*DOCUMENT TEXT*
Re: Making all nbtree entries unique by having heap TIDs participate in comparisons

From: Heikki Linnakangas <hlinnaka(at)iki(dot)fi>
To: Peter Geoghegan <pg(at)bowt(dot)ie>
Cc: Dmitry Dolgov <9erthalion6(at)gmail(dot)com>, Robert Haas <robertmhaas(at)gmail(dot)com>, Peter Eisentraut <peter(dot)eisentraut(at)2ndquadrant(dot)com>, PostgreSQL Hackers <pgsql-hackers(at)postgresql(dot)org>, Alexander Korotkov <a(dot)korotkov(at)postgrespro(dot)ru>, Thomas Munro <thomas(dot)munro(at)enterprisedb(dot)com>, Claudio Freire <klaussfreire(at)gmail(dot)com>, Anastasia Lubennikova <a(dot)lubennikova(at)postgrespro(dot)ru>, "Andrey V(dot) Lepikhov" <a(dot)lepikhov(at)postgrespro(dot)ru>
Subject: Re: Making all nbtree entries unique by having heap TIDs participate in comparisons
Date: 2019-03-16 20:33:29
Message-ID: a7e95343-ec6b-d204-63ec-27966a853a3f@iki.fi
Views: Raw Message | Whole Thread | Download mbox | Resend email
Thread:
Lists: pgsql-hackers

On 16/03/2019 18:55, Peter Geoghegan wrote:
> On Sat, Mar 16, 2019 at 9:17 AM Heikki Linnakangas <hlinnaka(at)iki(dot)fi> wrote:
>> Then, a cosmic ray changes the 20 on the root page to 18. That causes
>> the the leaf tuple 19 to become non-re-findable; if you descend the for
>> 19, you'll incorrectly land on page 6. But it also causes the high key
>> on page 2 to be different from the downlink on the root page. Wouldn't
>> the existing checks catch this?

*RAW DATA*
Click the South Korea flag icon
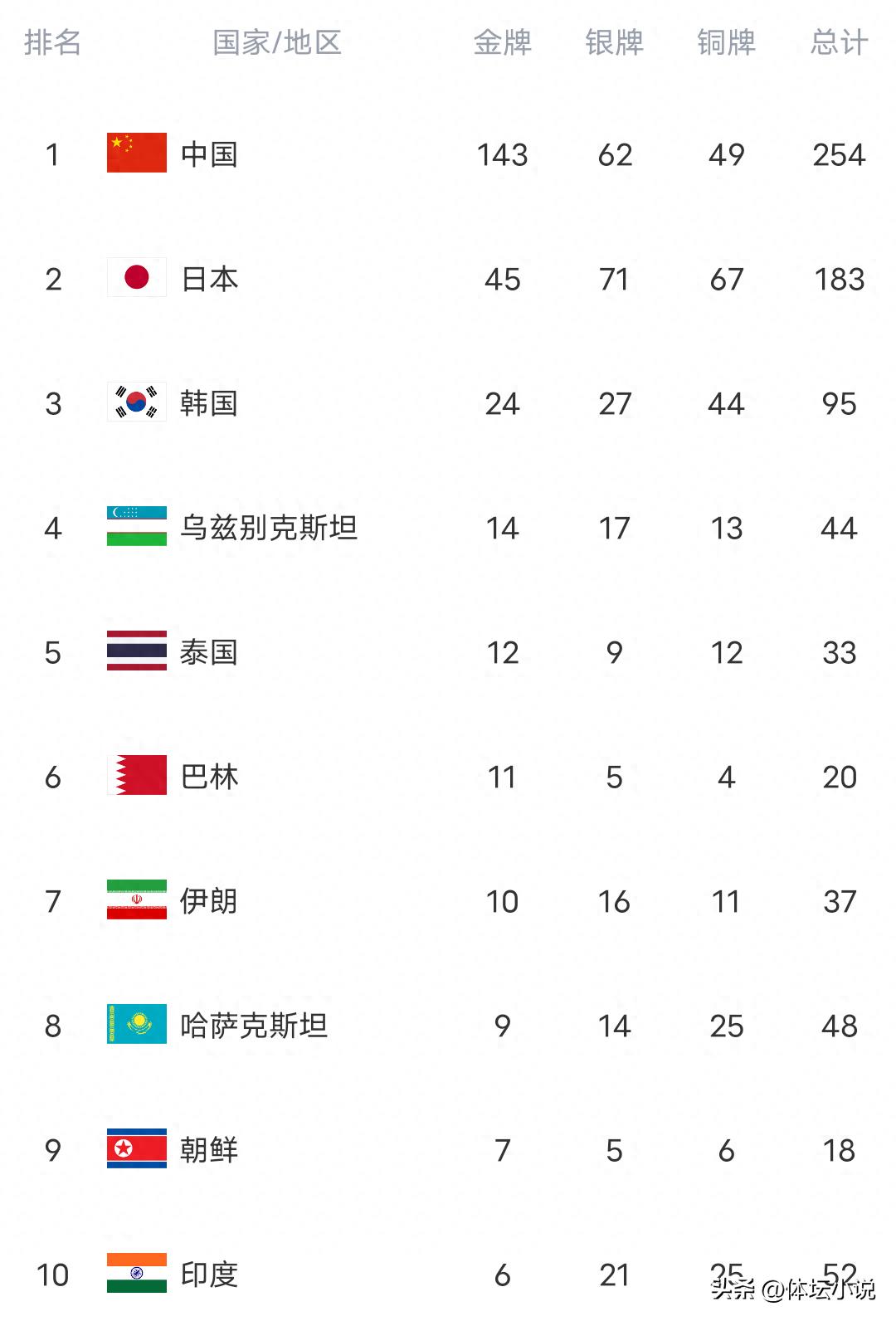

*GOALS*
• 1. Print the nbtree email starting with "On 16/03/2019 18:55, Peter" and going on through "checks catch this?".
• 2. Summarize the nbtree email in two sentences.
The data has no connection to the nbtree email.

*SOLVED TASKS*
• 1.
On 16/03/2019 18:55, Peter Geoghegan wrote:
> On Sat, Mar 16, 2019 at 9:17 AM Heikki Linnakangas <hlinnaka(at)iki(dot)fi> wrote:
>> Then, a cosmic ray changes the 20 on the root page to 18. That causes
>> the the leaf tuple 19 to become non-re-findable; if you descend the for
>> 19, you'll incorrectly land on page 6. But it also causes the high key
>> on page 2 to be different from the downlink on the root page. Wouldn't
>> the existing checks catch this?

• 2. The email is Heikki Linnakangas's 2019-03-16 reply on the pgsql-hackers list in the thread on making all nbtree entries unique by having heap TIDs participate in comparisons. It quotes Peter Geoghegan's message, which in turn quotes Heikki's scenario: a cosmic ray changes the 20 on the root page to 18, making leaf tuple 19 non-re-findable and the high key on page 2 differ from the downlink on the root page, and Heikki asks whether the existing checks would catch this.